All Change In UK Government Procurement? by Colin Cram

Posted on August 4, 2015 by


Bill Crothers, the UK government’s Chief Commercial Officer is moving on.

This will be welcome news to some suppliers.

Bill was the first chief executive of the Crown Commercial Service, the creation of which I recommended to the UK Parliament’s Public Administration Select Committee in January 2013. He later passed the baton to Sally Collier and focused on boosting the commercial skills of senior civil servants. A consequence of a lack of commercial appreciation and skills are that policy decisions are made with inadequate understanding either of the commercial implications or naivety about what is involved in ensuring that they work.

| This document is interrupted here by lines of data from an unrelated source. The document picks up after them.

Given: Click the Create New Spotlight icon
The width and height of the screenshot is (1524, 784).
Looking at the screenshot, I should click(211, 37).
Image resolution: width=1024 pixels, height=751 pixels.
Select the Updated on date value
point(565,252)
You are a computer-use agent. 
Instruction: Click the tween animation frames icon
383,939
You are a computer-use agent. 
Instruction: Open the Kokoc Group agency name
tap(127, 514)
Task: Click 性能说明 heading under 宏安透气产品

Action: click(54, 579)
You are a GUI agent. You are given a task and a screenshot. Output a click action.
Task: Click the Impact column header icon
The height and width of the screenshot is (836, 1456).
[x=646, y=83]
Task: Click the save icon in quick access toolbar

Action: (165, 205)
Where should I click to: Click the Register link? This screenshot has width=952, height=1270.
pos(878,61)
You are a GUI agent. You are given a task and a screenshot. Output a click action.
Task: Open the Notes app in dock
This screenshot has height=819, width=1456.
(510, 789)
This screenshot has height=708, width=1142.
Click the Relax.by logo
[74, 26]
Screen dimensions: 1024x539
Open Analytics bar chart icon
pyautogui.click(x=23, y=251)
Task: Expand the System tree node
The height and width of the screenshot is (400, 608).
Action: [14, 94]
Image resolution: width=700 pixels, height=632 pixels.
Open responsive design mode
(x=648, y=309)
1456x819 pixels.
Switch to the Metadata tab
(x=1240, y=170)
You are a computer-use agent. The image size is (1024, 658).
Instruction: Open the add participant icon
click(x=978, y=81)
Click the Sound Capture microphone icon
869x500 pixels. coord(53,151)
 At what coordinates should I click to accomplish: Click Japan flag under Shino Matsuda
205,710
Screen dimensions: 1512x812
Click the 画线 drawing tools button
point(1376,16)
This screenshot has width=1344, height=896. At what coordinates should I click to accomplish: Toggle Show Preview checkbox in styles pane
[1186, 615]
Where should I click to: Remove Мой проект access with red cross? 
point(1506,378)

The lack of commercial skills at senior levels has been a problem that I have observed for the whole of my career. It has resulted in some of the contracting fiascos of the past 5 years such as the alleged fraud by Serco and G4S where they charged for more work, in tagging criminal offenders, than was being done. Another example was the West Coast Main Line fiasco where, due to legal action by Virgin, the losing bidder, serious shortcomings were identified in the tendering evaluation. In other words, Virgin would appear to have submitted the best bid.

Another example of naivety was when the top civil servant in the then Department of Health and Social Security struggled to accept that procurement was much different from shopping around at the weekend for the best deal. I won’t claim to have convinced him, but at least I obtained a sufficient budget to start building a procurement organisation in that department. Eventually I built up a team that as well as letting major contracts, saved about 20% on the department’s mid-1990s £300million annual repetitive procurement spend. So much for weekend shopping!

Another example of naivety that I experienced was when I told a senior civil servant who was on a commercial skills course that the civil service got what it deserved when it experienced fraud. He rounded on me for making such an outlandish statement, completely missing the point that suppliers, contracts and markets have to be managed properly, otherwise things are likely to go wrong. Many government departments were poor at this, hence the need for the Crown Commercial Service to be created to take over their procurement.

One of Bill Crothers’ early tasks with the Crown Commercial Service was to work with the Ministry of Justice in sorting out the mess of the Serco and G4S tagging contracts. Though a criminal investigation is still underway, Serco settled for paying the UK government £68.5million and G4S £108.9million ($180million). The amounts of the settlements appear to have been far greater than the value of the alleged frauds. Serco has had to re-shape its organisation in order to bid for more central government business and lost its chief executive. He was also involved in negotiating to save money with existing suppliers, which delivered savings of £800million and he echoed the comments on the IT industry made by Peter (now Lord) Gershon 15 years earler who said that no industry had promised so much and delivered so little in respect of public sector contracts.

More recently, in his Chief Commercial Officer role, he has taken a more conciliatory line with suppliers.

I doubt if one could claim that Crothers was a popular person, though I found him pleasant and likeable. However, his legacies of getting the Crown Commercial Service off the ground, changing the relationship with major suppliers, and contribution to improving the commercial understanding of senior civil servants are hugely important and will live on. I wish him well in what he does next.